The area is so rich with smell, every bend in the trail offers something new: The Western Juniper waft their sweet, woody perfume, the sage breezes by soft and smokey, blossoming flowers tease the air with honey.

Some years ago, I stopped on a drive, just to run a trail that climbs the nearby foothills, then drops behind the rocks, and snakes along the river shore in a perfect loop of pure visual joy and pitter-patter bliss. I was a decade younger, and living on the tempestuous energy of a new romance – the kind that makes you think you can live on air and three hours of sleep at night. And even though we know in our hearts it cannot last, that is not the organ calling the shots in such a circumstance.

It was the same time of year and the phlox carpeted the corners and the deep blue sky was interrupted only by the distant white peaks of snow-covered volcanoes. Being as things were, I took neither food, nor water. The run is seared into my brain as the sensation of freedom. My feet were light, my knees young, my chest exploding with whatever the synthetic form of love is.

After the flame had died, my once-lover scheduled his early departure from the world, and I couldn’t bring myself to return to the same trail. It could never be as wonderful as it was on that naive morning on my way home to him, never fueled by the same bliss and anticipation, never as fast or easy.
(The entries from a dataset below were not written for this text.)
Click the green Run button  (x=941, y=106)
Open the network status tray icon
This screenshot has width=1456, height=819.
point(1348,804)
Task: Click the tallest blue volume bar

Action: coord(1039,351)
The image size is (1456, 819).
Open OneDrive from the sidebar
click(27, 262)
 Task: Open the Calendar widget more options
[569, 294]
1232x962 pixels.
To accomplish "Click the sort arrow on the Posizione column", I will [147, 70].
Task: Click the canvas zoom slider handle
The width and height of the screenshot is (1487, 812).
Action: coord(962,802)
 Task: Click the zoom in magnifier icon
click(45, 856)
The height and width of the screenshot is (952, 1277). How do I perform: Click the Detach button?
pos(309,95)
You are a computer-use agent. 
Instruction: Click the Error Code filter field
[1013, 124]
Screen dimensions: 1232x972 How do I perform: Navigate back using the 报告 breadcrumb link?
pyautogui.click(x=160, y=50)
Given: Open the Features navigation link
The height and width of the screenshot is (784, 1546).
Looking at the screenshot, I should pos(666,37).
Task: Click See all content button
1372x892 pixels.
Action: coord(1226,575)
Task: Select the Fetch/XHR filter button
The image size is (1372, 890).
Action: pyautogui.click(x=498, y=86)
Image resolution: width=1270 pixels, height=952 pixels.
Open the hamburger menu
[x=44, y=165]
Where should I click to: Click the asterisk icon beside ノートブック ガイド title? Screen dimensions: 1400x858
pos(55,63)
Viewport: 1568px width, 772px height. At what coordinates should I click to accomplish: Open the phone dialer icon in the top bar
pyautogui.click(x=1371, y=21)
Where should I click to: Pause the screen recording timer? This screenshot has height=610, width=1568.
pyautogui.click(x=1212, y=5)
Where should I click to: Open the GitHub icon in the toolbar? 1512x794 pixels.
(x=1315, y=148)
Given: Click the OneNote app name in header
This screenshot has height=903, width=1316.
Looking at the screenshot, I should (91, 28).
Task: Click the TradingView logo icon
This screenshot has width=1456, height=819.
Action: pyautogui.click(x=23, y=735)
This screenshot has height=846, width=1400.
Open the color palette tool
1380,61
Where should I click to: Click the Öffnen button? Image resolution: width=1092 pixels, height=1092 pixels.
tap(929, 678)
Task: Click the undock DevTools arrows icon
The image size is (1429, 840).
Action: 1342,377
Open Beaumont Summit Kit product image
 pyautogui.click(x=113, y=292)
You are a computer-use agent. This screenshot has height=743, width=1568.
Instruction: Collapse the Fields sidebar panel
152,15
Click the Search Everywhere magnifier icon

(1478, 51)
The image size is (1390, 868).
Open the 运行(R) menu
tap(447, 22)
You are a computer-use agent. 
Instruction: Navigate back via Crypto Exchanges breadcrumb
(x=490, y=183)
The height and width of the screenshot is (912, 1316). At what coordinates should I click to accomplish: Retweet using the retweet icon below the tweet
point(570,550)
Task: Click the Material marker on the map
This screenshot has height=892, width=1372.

It would be a painful reminder of the passage of time and the worst kind of comparison we can make: Those of our aging bodies and the unanswerable questions of compared imaginary lives. Could it have been different?

I pushed the thought away as I parked my car. With me, I had my ride-or-die trail buddy, the brown dog, a backpack full of snacks and caffeinated things, water, doggy bags, extra layers, sunscreen. All the things that show how we’ve replaced reckless with responsible, and that’s probably what’s really slowing us down. My creaking body, sore from mere yard work, lumbered down the trail with the scuff-scuff of feet that cannot bother to clear all the stones.

I mourned something as we climbed the hill (at a hike, not a run). It wasn’t only that I would never be that quick on my feet again, but perhaps also that I’d never be that audacious in my affection again. It was the realization that some parts of my life that seemed wonderful are now solidly in the past, and cannot be resurrected, only romanticized. So I had to carry the weight of that up the hill, too.

My friend had never been here before, and our trip had been a journey of sharing places and spaces meaningful to me: The river we floated as children, bike trails discovered anew, the museum of 1960s polyester floral sheets and crocheted hanger covers in my grandmother’s closets. She pointed out the flowers and the peaks on the horizon, and oohed-and-aahed at the river in first light.

It was a spectacular morning. We’d driven through a fire-sky sunrise and arrived just as color was bleeding onto the land. We stopped to look at flowers and take pictures of juniper berries. We chatted about our lives, not just the past, but all the things we still had before us. We have mountains to climb, still, and no small number of them. I listened to her feet. They were definitely pitter-pattering.

I don’t know when I decided, but somehow the choice became clear. I could shift the memory that I’d been suckling at like a hard candy for over a decade. It did not have to sit on my mental shelf like a dusty trophy of glory days. Because this day, this company, and this run were something wonderful and altogether different. Nourishing, fulfilling, safe, and bonding.

It’s so easy to be distracted by what we’ve lost, and fail to notice what we’ve gained.

Some old grief in me alchemized as I nudged the trophy aside to place a new one next to it. There’s no rule that old memories can’t make a little room for new ones.